** begin Entries **

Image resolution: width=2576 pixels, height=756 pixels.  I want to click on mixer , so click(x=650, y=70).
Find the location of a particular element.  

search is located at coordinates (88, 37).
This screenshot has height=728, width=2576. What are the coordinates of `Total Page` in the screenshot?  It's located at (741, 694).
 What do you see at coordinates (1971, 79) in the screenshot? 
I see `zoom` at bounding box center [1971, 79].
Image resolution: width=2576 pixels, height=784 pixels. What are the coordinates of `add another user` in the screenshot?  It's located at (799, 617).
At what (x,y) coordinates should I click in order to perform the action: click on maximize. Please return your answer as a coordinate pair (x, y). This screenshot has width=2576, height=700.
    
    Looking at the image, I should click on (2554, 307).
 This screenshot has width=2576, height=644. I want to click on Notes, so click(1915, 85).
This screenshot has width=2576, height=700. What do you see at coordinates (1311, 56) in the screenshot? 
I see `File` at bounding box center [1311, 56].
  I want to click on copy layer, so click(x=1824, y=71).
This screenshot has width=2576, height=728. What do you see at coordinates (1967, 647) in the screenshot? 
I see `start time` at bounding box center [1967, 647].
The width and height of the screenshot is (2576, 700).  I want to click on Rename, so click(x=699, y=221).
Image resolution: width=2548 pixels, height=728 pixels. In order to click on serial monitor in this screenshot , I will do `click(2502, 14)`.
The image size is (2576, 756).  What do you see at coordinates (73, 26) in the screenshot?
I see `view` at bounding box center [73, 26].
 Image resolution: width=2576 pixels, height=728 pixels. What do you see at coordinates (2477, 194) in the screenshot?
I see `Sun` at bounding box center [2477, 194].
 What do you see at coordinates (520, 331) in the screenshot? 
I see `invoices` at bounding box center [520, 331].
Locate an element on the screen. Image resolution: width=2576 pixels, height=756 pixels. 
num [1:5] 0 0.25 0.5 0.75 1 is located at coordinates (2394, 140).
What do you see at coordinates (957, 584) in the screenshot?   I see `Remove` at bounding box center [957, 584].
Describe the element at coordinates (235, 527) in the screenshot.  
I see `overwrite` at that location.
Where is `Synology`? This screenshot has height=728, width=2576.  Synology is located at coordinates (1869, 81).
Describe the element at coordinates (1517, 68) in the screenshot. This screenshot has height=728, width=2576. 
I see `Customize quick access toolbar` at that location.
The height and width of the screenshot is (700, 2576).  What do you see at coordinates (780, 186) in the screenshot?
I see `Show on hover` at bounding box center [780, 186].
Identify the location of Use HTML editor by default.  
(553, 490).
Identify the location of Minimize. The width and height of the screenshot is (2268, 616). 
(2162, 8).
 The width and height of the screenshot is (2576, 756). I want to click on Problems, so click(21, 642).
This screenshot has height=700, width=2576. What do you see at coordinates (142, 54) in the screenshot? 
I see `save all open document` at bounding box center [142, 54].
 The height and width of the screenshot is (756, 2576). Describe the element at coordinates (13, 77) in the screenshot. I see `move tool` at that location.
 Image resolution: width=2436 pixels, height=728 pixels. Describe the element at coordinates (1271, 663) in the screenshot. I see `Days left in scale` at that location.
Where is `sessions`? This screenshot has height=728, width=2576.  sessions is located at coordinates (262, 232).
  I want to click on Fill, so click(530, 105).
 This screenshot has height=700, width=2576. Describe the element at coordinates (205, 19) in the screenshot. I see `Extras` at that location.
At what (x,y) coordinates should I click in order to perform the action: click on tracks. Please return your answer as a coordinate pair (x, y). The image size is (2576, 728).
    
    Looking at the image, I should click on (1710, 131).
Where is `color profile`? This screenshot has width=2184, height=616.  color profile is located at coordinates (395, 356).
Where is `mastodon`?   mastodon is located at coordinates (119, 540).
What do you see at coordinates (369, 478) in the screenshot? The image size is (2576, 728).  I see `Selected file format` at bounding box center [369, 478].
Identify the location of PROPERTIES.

** end Entries **

Task instructions
Retype the lines from the line with "y). The image size is (2576, 728)." up to and including the line with "coordinates (119, 540).".

Answer to this problem
At what (x,y) coordinates should I click in order to perform the action: click on tracks. Please return your answer as a coordinate pair (x, y). The image size is (2576, 728).
    
    Looking at the image, I should click on (1710, 131).
Where is `color profile`? This screenshot has width=2184, height=616.  color profile is located at coordinates (395, 356).
Where is `mastodon`?   mastodon is located at coordinates (119, 540).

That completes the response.